§ STUDY TEXT:
● ● ● ● ● ● ●
Medieval tower house, County Clare, Ireland

Knappogue Castle (Irish: Caisleán na Cnapóige) is a tower house, built in 1467 and expanded in the mid-19th century, located in the parish of Quin, County Clare, Ireland. It has been restored and is open to guided tours.

==History==
The original castle was built in 1467 by Seán Mac Conmara (anglicised as MacNamara), son of Síoda Mac Conmara, and is a good example of a late medieval tower house. The castle's name translates as "castle of the place abounding in little hills".

In 1571, the castle became the seat of the MacNamara (Mac Conmara) sept, the Earls of West Clancullen. Donnchadh Mac Conmara was a leader of the Irish Rebellion of 1641 and Knappogue remained in MacNamara hands throughout the Irish Confederate Wars of the 1640s. After the Cromwellian conquest of Ireland (1649–53) it was confiscated in accord with the Adventurers' Act and its new owner was a roundhead, Arthur Smith.

Arthur Smith occupied the castle from 1659 to 1661. After the monarchy was restored in 1660, Knappogue was returned to its MacNamara owners. Eventually, Francis MacNamara, High Sheriff of Clare in 1789, sold the castle to the Scott family of Cahircon in 1800; the latter carried out major restoration and extension work. In 1837, the castle was owned by William Scott.

In 1855, the castle was acquired by Theobold Fitzwalter Butler, 14th Baron Dunboyne. It became the family seat of the Dunboyne family. They continued the restoration work of the Scotts, adding a drawing-room, the long room and a west wing, including the clock tower and the gateway. The remodelling was done by architects James Pain and his brother George Richard Pain.

During the War of Independence (1919–21), Clare County Council held their meetings at Knappogue Castle where they were guarded by the East Clare Flying Column. Michael Brennan, Commander of the East Clare Brigade also used the castle as his headquarters during that time.
● ● ● ● ● ● ●
§ INFORMATION PROVIDED:
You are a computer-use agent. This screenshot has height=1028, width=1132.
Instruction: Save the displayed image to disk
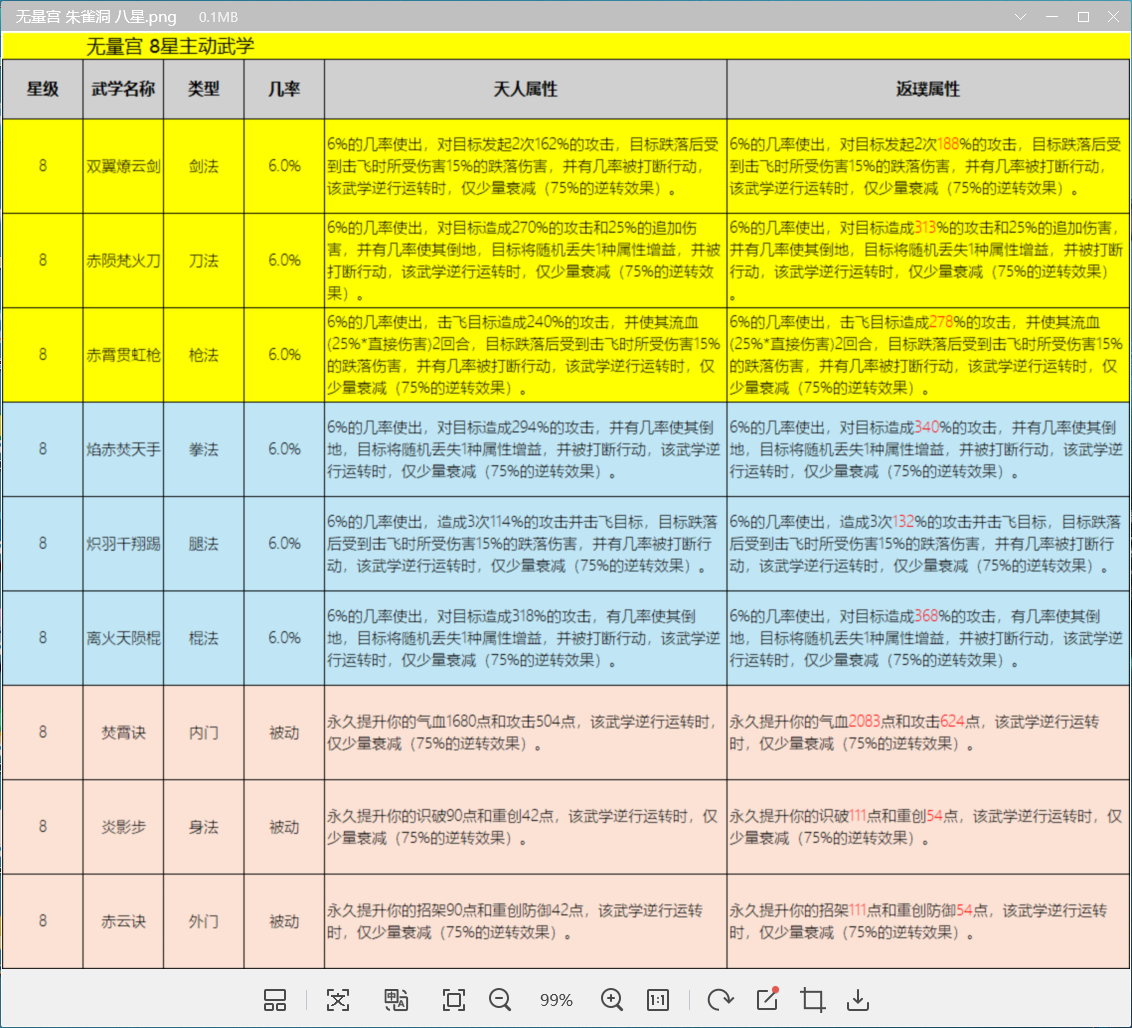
● ● ● ● ● ● ●
§ TASKS AND EXERCISES:
1: Rewrite the paragraph of the Knappogue Castle text that begins "In 1855, the castle was acquired" as a brief bulleted list, keeping its main facts.
2: Continue the Knappogue Castle text from its final sentence, in the same formal, encyclopedic style.

§ TASK-BY-TASK ANSWERS:
1:
- 1855: Theobold Fitzwalter Butler, 14th Baron Dunboyne, acquired the castle, which became the Dunboyne family seat.
- The Dunboynes continued the Scotts' restoration, adding a drawing-room, the long room and a west wing that included the clock tower and the gateway.
- Architects James Pain and his brother George Richard Pain carried out the remodelling.

2:
In 1927, Knappogue demesne was purchased by the Irish Land Commission and the castle became the possession of the Quinn family. The castle and lands were then purchased in 1966 by Mark Edwin Andrews, former Assistant Secretary of the United States Navy, from Houston, Texas. He and his wife Lavonne (a prominent American architect), in collaboration with what was then Shannon Free Airport Development Company (today Shannon Heritage) and Bord Fáilte Éireann carried out an extensive restoration around 1969. This was intended to accommodate use of the castle as restaurant and private residence.

Their work returned much of the castle to its former 15th century state while encompassing and retaining later additions that chronicle the continuous occupation of the castle. The Andrews later leased part of the castle to the Irish Government as a cultural and tourist facility for a nominal rent.

==Today==
Shannon Development purchased the castle in 1996. Today, the castle is used as a venue for weddings and medieval banquets and offers guided tours.

Dating from 1817, the 1.248 acre garden is now restored to its former state. The walls of the garden have been refurnished with climbing roses, grapevines and many varieties of clematis.

There is also a whiskey named "Knappogue Castle" produced by the Castle Brands company, currently bottling liquor produced by Bushmills.